You'd think this would be the end of it. But no, I get in line to buy the books. There are two registers open. The one woman is doing NOTHING, but does she offer to ring up my books? NO! She looks at me and adjusts her Talbot's sweater like she's gearing up for war and then ignores me. Eventually, the other woman finishes and also IGNORES me. I'm the only freaking person in line! So I march up to her register and set my stack of books down. She looks at me. I look at her. She adjusts her glasses and straightens her Coldwater Creek blouse. I look at her. She looks at me. I clear my throat. Her lips turn down into what I like to call "the B&N bitch face" and asks if she can help me. What the hell is wrong with these Stepford freaks?

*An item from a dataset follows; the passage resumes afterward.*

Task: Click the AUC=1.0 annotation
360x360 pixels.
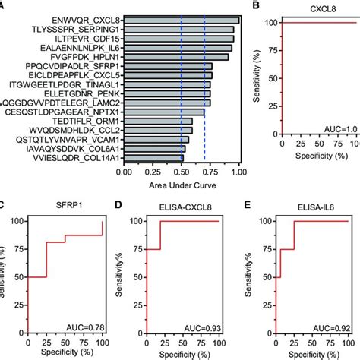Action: point(333,158)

I'm at the register with 6 books. I have my credit card & B&N card in hand. What does she think I'm there for? A critique of my clothing choice? I smile and say I'd like to purchase my books. She looks at the books - Devon's book is on top. Her frown increases and she picks it up like its a frog right out of the pond. With each successive book her face grows more grim and the POLE up HER ass tightens until I think it might explode out her head. Finally, she asks if I'm a member. I hand her my card and she takes it & runs it through - she asks for my name & phone number like she thinks I've stolen the thing. (Seriously, I don't look like a vagrant - honest to God). I give it, charge my books, sign my name & get the HELL out of that SNOOTY, STUCK UP store.

And that is why I hate Barnes & Noble and I'm weeping for Borders. I'd rather have nails driven under my finger and toenails, be branded with a hot iron and have my teeth pulled then go in there again. But go I will because they're the only store carrying new releases (at least new releases they approve of) around me. Does that SUCK or what?